Provided data below:

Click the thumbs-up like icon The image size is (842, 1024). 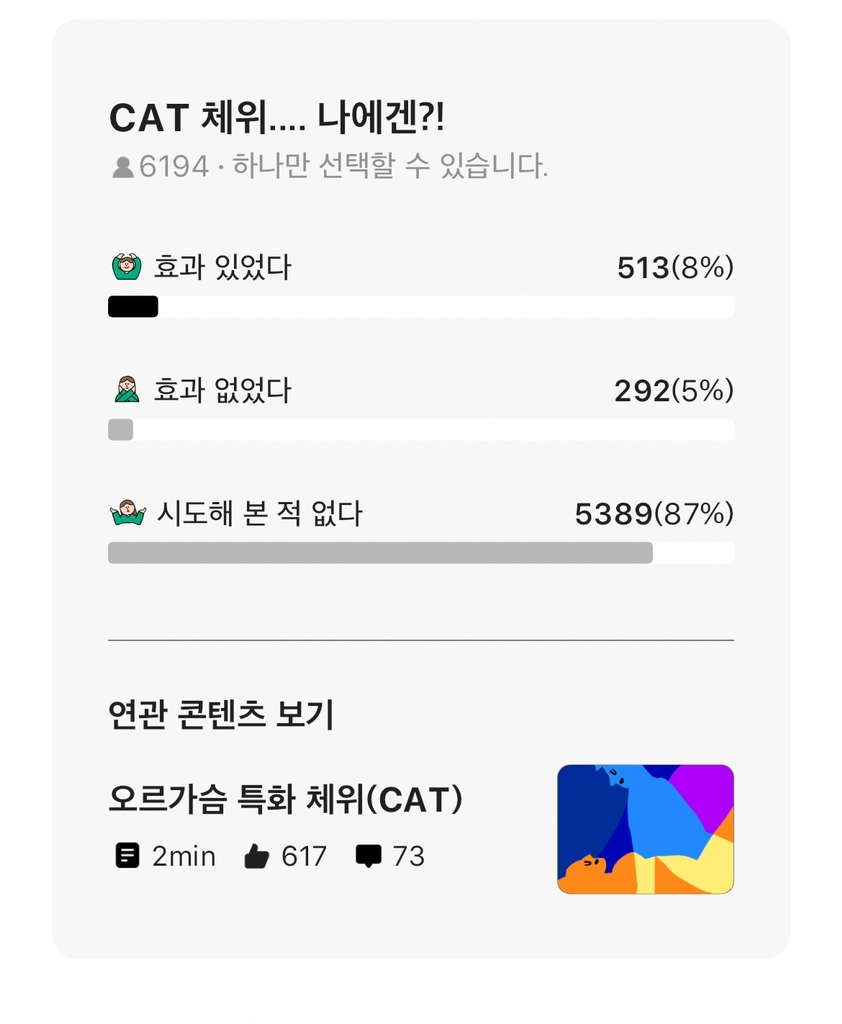(257, 856)
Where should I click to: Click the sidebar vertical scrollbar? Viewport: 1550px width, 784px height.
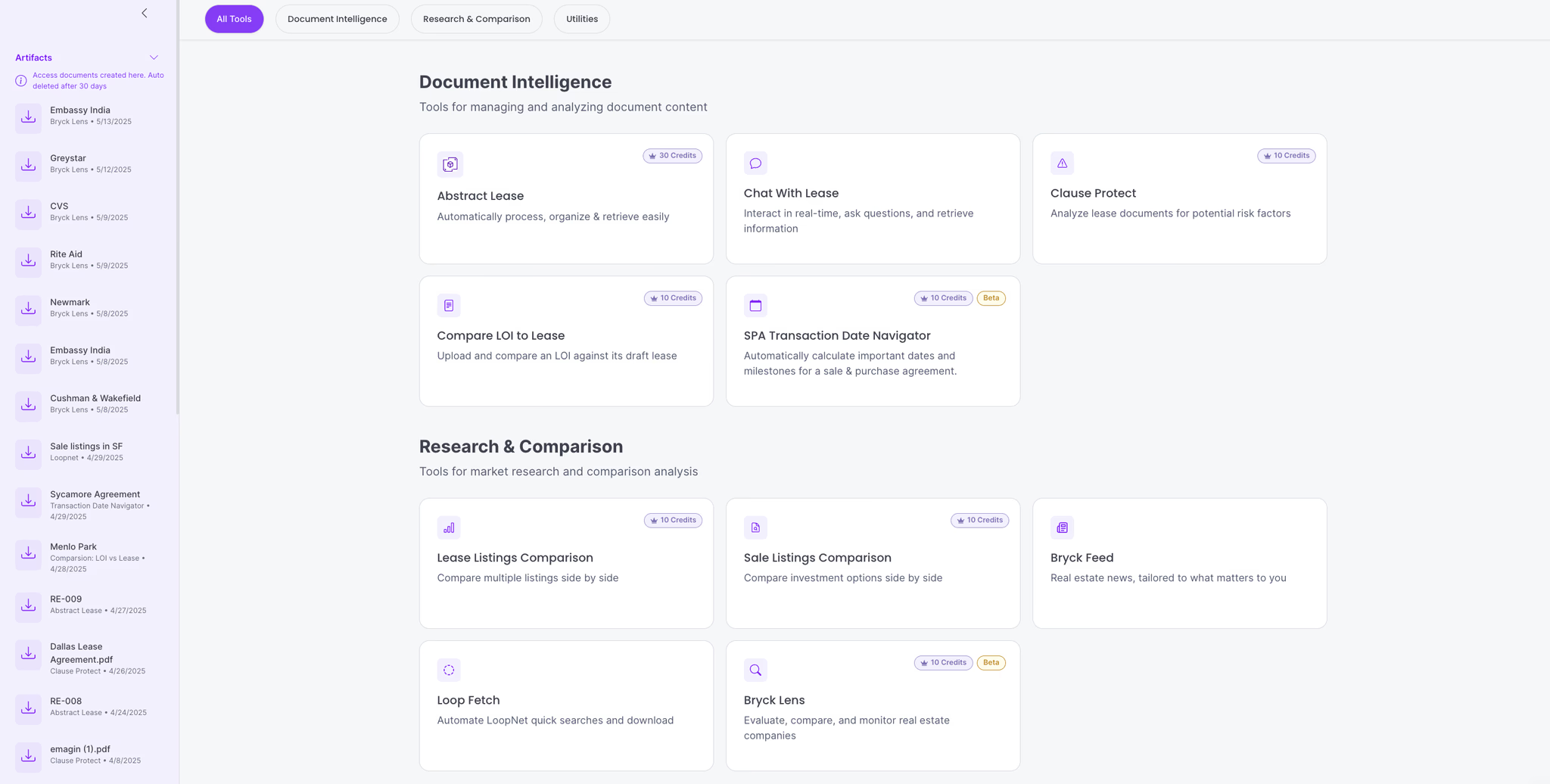(177, 227)
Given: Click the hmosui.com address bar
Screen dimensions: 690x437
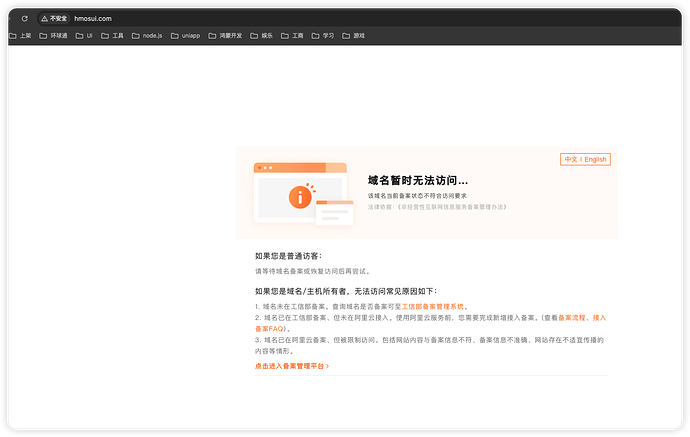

End of Provided data.

▶ **What you should do**:
In the records above, transcribe exactly the lines from the one containing "Given: Click the hmosui.com address bar" through the last line, both included, and skip the pictures.

▶ **Solution below**:
Given: Click the hmosui.com address bar
Screen dimensions: 690x437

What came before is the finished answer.